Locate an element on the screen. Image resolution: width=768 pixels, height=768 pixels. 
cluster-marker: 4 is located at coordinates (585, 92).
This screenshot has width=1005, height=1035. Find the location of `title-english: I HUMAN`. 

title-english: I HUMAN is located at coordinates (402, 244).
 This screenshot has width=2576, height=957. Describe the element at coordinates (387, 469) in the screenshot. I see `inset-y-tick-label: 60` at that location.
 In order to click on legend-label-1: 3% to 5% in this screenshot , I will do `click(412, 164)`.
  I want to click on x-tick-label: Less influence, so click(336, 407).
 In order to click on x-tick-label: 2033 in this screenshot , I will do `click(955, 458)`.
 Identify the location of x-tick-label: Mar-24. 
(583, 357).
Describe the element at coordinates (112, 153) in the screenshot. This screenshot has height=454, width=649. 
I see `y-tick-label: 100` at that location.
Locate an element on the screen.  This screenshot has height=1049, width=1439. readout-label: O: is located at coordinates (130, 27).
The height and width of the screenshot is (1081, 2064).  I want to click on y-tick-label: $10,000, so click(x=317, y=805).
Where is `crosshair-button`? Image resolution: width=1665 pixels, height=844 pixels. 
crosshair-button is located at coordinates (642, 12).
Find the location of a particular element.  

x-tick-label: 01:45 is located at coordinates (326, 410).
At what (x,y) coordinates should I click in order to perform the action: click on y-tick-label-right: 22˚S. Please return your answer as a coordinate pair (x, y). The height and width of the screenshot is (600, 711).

Exercise requirements: Copy the records word for word, starting at the line that contains "In order to click on legend-label-1: 3%" and ending at the line that contains "(583, 357).".

Problem solution:
 In order to click on legend-label-1: 3% to 5% in this screenshot , I will do `click(412, 164)`.
  I want to click on x-tick-label: Less influence, so click(336, 407).
 In order to click on x-tick-label: 2033 in this screenshot , I will do `click(955, 458)`.
 Identify the location of x-tick-label: Mar-24. 
(583, 357).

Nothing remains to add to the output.